The slow boot times of PHP have been countered with OPcache for a long time. Still, performance often wasn’t good enough. But not anymore with Laravel Octane! I’ve implemented Laravel Octane support combined with FrankenPHP and the results are impressive.
Introduction
At SecurityHive I’m building security SaaS solutions for B2B. There’s a lot to tell you about the interesting things I’m doing over there, but for this article it’s enough to know that we use Laravel as our backend where the magic happens.
The problem
Recently, SecurityHive switched to a new mechanism to ship events from our solutions deployed at customers to the Laravel backend. This mechanism basically reads JSON logs structured with a Protobuf definition and sends them to an HTTPS endpoint (the Laravel backend).
When the backend is not reachable due to an issue on the customer’s side, in transit, or on SecurityHive’s side, the mechanism goes into a backoff mode where it keeps retrying until it succeeds. Due to the nature of the events, this backoff happens quite fast.
A situation occurred where multiple devices couldn’t reach the backend for a short while, and once it was reachable again, thousands of events were sent to the HTTPS endpoint simultaneously. While there are many things we can improve to prevent this, our pods crashed and we basically DDoS’ed ourselves.
One of the issues I identified is that PHP can be very slow. As the load on our backend grew, I saw response times of 200 ms with outliers up to 480 ms — unacceptable. Because PHP is an interpreted language, each time the code is called, the interpreter needs to translate the written code to something the CPU understands. As the project grows, it can become slower and slower.
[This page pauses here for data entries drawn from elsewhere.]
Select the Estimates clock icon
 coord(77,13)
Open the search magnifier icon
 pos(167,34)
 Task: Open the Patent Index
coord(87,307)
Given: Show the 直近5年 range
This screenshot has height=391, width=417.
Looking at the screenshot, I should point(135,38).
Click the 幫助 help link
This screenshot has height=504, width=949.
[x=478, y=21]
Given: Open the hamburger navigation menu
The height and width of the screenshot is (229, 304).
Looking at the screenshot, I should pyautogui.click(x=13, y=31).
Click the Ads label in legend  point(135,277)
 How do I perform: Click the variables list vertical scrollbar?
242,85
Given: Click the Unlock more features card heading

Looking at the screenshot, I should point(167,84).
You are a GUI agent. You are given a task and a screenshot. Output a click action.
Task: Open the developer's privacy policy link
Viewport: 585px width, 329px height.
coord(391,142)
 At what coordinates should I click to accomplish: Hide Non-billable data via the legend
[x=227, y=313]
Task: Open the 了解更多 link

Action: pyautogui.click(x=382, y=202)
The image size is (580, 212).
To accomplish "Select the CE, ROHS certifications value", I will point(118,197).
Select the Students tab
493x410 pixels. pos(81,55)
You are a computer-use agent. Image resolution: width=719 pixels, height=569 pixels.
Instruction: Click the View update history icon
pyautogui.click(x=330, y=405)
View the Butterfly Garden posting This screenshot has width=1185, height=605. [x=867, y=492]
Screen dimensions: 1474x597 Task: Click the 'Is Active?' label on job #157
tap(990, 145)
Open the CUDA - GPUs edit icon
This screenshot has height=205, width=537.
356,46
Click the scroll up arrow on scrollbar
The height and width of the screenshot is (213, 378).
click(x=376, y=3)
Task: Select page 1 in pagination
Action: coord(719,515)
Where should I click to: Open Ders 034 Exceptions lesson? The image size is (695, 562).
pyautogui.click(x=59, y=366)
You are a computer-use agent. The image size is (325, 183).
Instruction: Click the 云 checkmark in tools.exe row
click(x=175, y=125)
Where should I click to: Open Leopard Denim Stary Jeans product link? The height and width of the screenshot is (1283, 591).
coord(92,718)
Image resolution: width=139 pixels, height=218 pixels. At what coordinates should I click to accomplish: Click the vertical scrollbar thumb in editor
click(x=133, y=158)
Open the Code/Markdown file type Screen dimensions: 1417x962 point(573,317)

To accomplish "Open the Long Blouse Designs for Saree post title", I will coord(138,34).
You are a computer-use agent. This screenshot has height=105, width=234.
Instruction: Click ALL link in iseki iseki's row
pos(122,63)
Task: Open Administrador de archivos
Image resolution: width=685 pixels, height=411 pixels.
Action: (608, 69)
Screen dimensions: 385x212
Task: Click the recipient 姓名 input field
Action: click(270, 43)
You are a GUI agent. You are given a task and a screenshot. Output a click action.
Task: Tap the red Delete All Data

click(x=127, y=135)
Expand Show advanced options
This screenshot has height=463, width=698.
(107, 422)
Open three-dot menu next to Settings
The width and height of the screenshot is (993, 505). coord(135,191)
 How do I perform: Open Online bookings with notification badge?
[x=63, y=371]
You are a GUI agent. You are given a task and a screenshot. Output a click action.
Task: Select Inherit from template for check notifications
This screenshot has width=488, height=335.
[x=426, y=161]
I had already migrated our deployment from running on NGINX + PHP-FPM to a FrankenPHP container, but I hadn’t had time yet to explore Laravel Octane. I could have created a small Go application to handle the incoming requests and create a Laravel job, but I wanted to keep the developer experience as simple as possible.
Implementation of Laravel Octane & FrankenPHP
Hooray, I found an excuse to research Laravel Octane.
Laravel Octane boots the application once and keeps it in memory. This way, the code doesn’t have to be interpreted every time it’s called, which saves time and resources. It can be combined with various runners, including FrankenPHP, a modern PHP app server written in Go.
The installation was quite easy.
First, install Laravel Octane via Composer:
composer require laravel/octane
Second, configure Octane in Laravel:
php artisan octane:install --server=frankenphp
Third, set up a FrankenPHP Dockerfile, which can be as easy as the following:
FROM dunglas/frankenphp
RUN install-php-extensions \
pcntl
# Add other PHP extensions here...
COPY . /app
ENTRYPOINT ["php", "artisan", "octane:frankenphp"]
I’ve got some more magic in my Dockerfile, but I won’t bother you with it.
Basically, that’s it. You’ve got Laravel running with blazing fast performance. Right…?
Yes, but it’s very important to be aware of a new potential issue. We get fast performance by loading the code into memory. This also means we’re now vulnerable to memory leaks. It’s important to verify the way you’re using dependency injection in your Laravel project to prevent memory leaks from happening.
The results
The first time I clicked through the application I couldn’t believe what was happening. When I verified the change with the API latency graph in Sentry, I was shocked by the results.
This shows the decrease of latency of API requests
The change went live at around 19:10. As you can see in the screenshot above, the latency is reduced dramatically for both the average and p95. I’ve been able to reduce the latency from 110 ms to 17 ms (−85%) on average and from 345 ms to 29 ms (−92%) for p95.
This looks great! But does it also work in practice? Has our little self-inflicted DDoS problem been resolved?
I ran ApacheBench (ab) to verify, and the Laravel backend was able to process all requests just fine.